My experience has convinced me that multiple and sub-optimal transactions are more common among Mr Subordinate and his colleagues, who also believe in not discriminating between situations and prefers a continuous cash flow. This should come as no surprise, since the potentially smaller amounts in each transaction at this level would necessitate regular and greater number of transactions. Given these multiple transactions by each individual, there is naturally a very high probability of getting caught. Further, since there are larger number of sub-ordinate staff, a greater proportion of transactions which get detected ought to involve them.

What skews this distribution even further, is the entirely opposite nature of observed corruption at the level of Mr Superior. The potential reward from each transaction is much higher for Mr Superior. This may partly explain why he and his ilk are generally selective about their opportunities and are willing to wait for the opportune moment before striking gold. His defence becomes even more impregnable if he starts to act like a rational agent and decides to carefully select his opportunities and minimize his transactions while optimizing the returns from each transaction.

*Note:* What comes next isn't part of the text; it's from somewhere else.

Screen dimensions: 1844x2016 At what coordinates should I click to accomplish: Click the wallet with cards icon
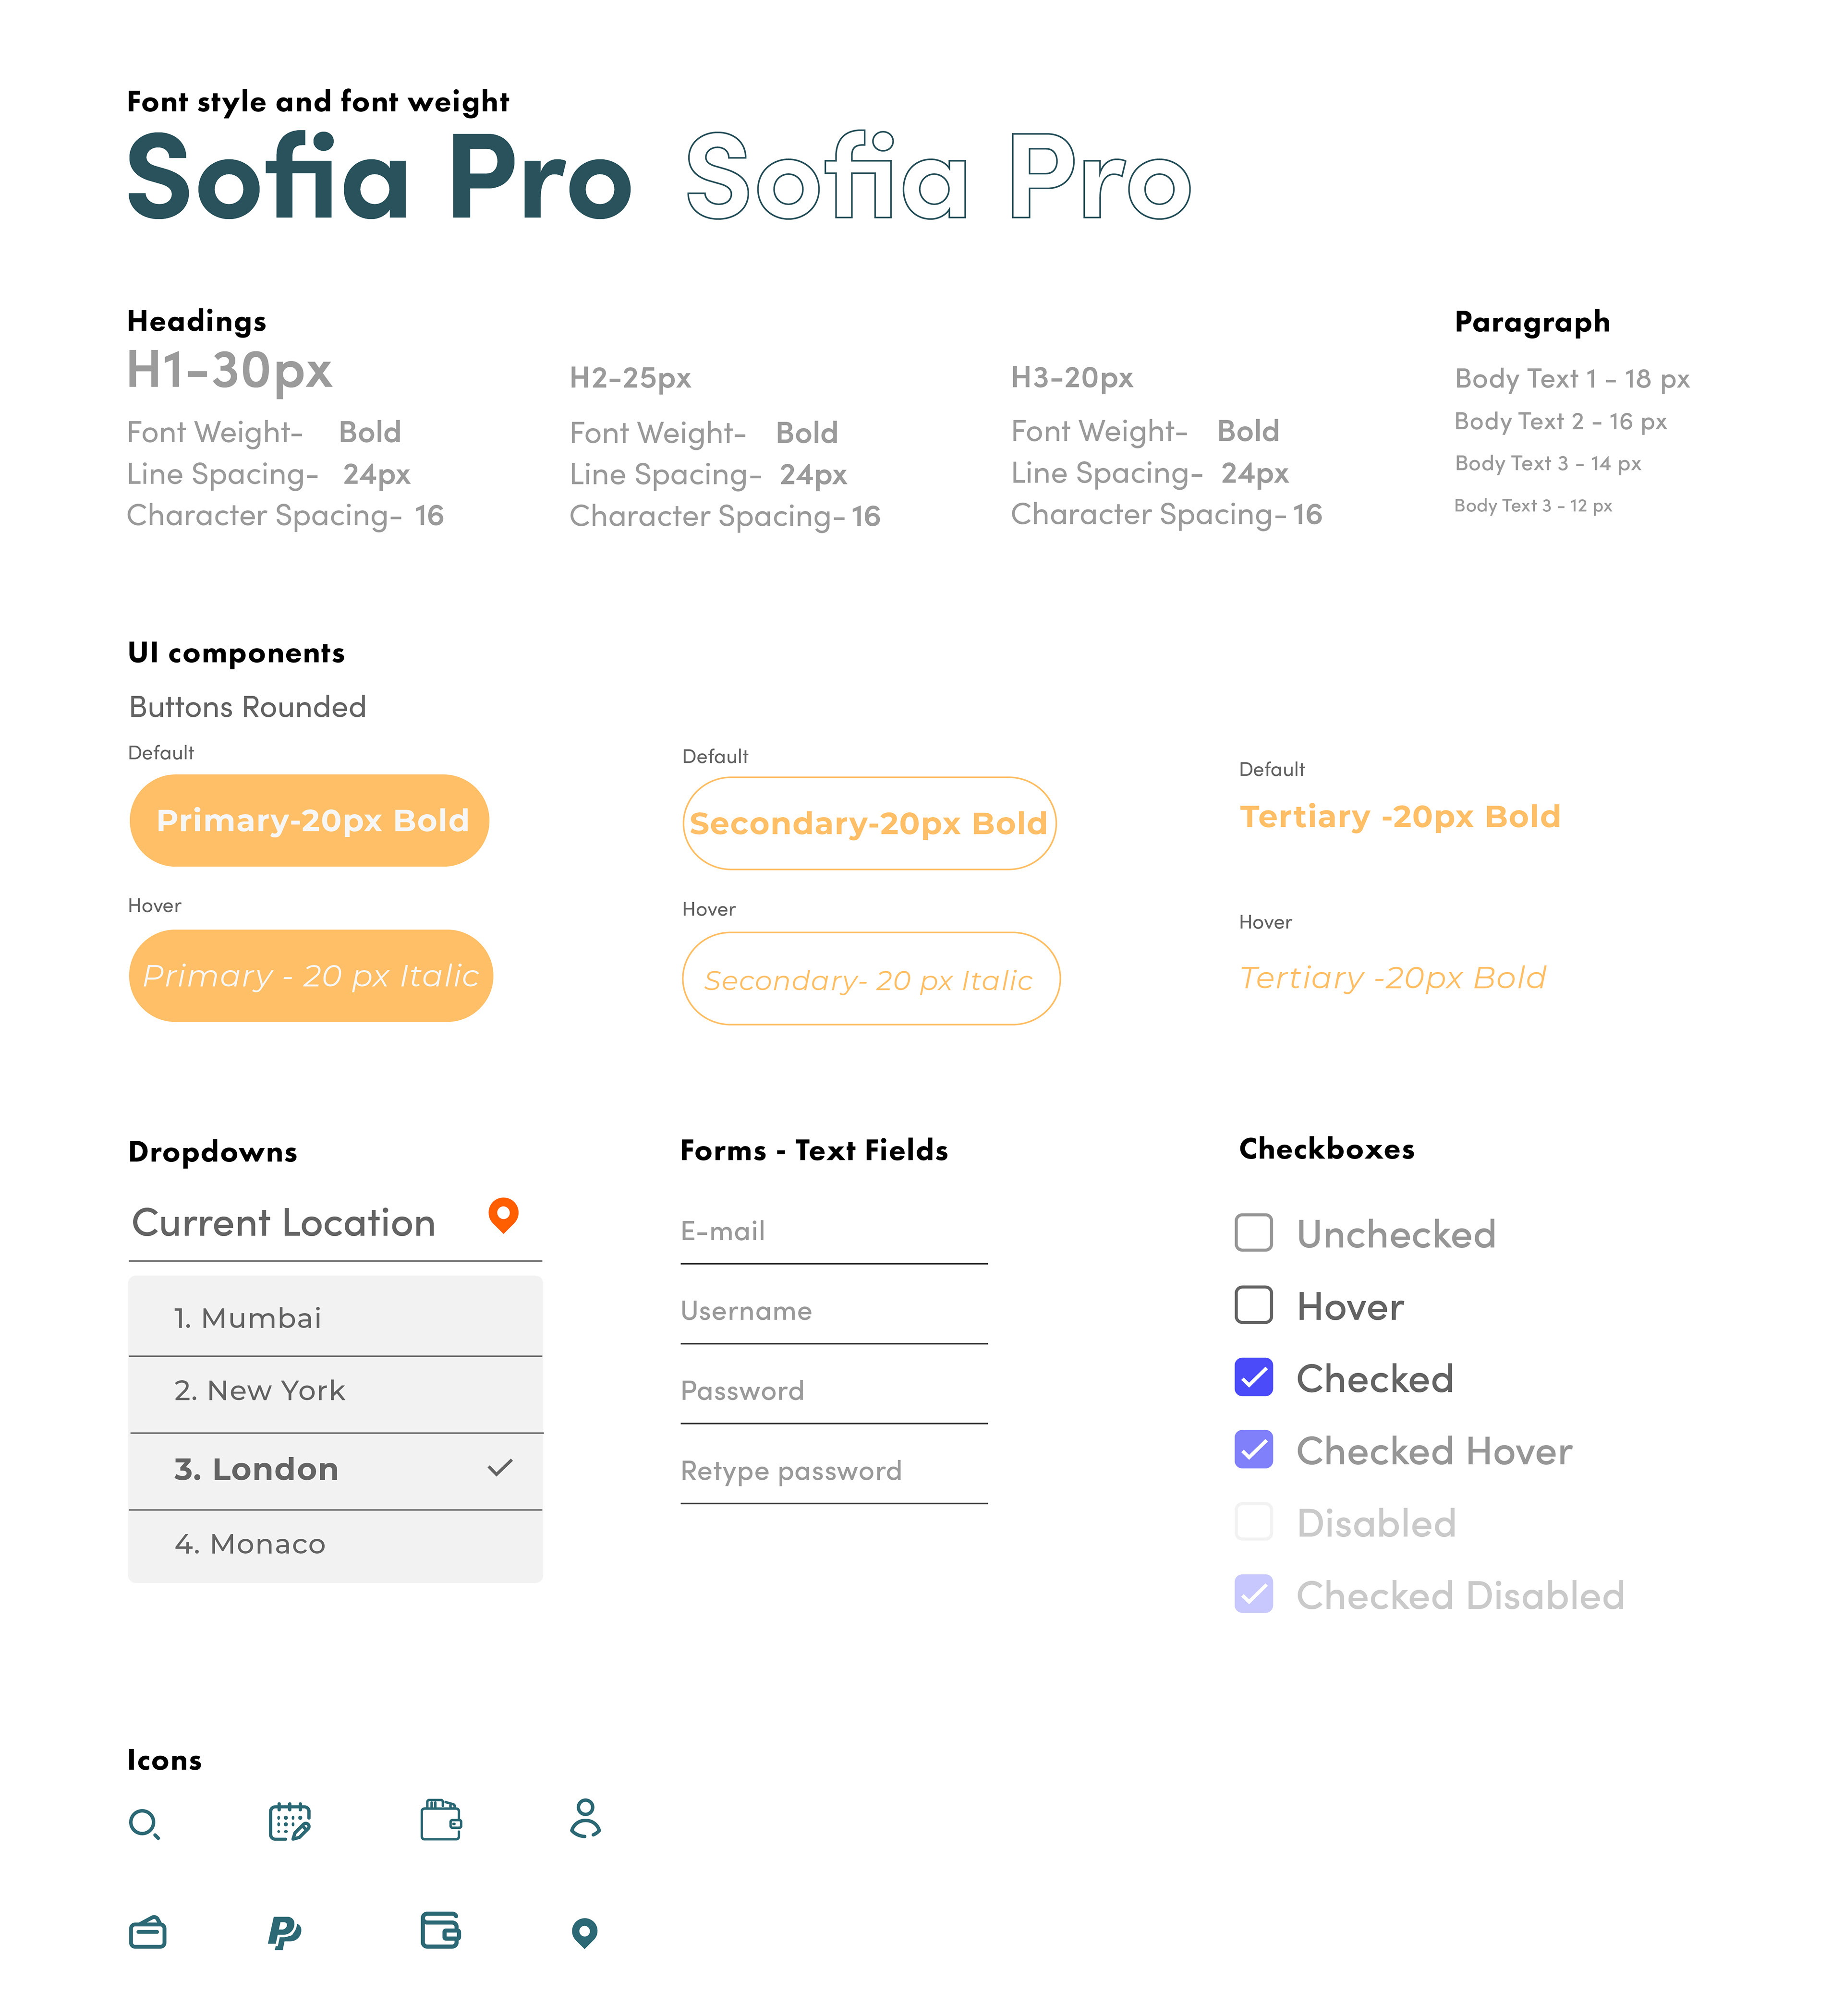pos(441,1820)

Mr Subordinate and his friends therefore get a raw deal on two counts. They become vulnerable not only due to the higher number of transactions and their impatience to wait for the right opportunities, but also due to the ability of Mr Superior and his colleagues to evade more intense focus on their activities. This coupled with the much smaller number of officials in the category of Mr Superior ensures that Mr Subordinate and friends gets caught a disproportionately higher number of times. I have done some calculations of the typical corruption economy in Engineering and Town Planning Departments in Municipal Corporations. The higher level officials have only a one-fifth chance of getting caught and indulge in transactions that are atleast ten times bigger than that done by those at the lower levels.

It is therefore reasonably safe to conclude that those few individuals operating rationally by transacting fewer and only the bigger opportunities and adapting to the environment, have considerably lesser probability of getting caught in the act. It may also not be incorrect to presume that such clinically executed and and bigger transactions generally evade the radar of detection agencies. If this is true, then there is a bigger category of the really corrupt, but rationally operating officials whom or anti-corruption agencies have not yet focussed on in the manner they ought to be doing. In fact does it meant that our anti-corruption wings are unaware of the actual extent of problem? Don't you think our anti-corruption agencies are barking down the wrong tree? These are important lessons to be learnt for the vigilance and other anti-corruption agencies.

Sudhir Venkatesh of Columbia University has done a pioneering study of the drug peddlers of Chicago and New York by embedding himself in that undergorund economy for nearly a decade. The study revealed a number of fascinating insights about the mind and motivations of drug peddlers. Someone ought to do a Sudhir Venkatesh and study the corruption market by emebedding himself in it. I am sure it will help us draw more definitive conclusions about the workings of this economy - the motivations driving its actors, the success and failure ratios, failure costs and success windfalls, the nature of interactions between actors, potential limit of transactions, limits where rationality breaks down, cost benefit analysis of transactions etc. In particular, I am interested in finding out what percentage of officials and what category of them do get caught,and what proportion of transactions are successful.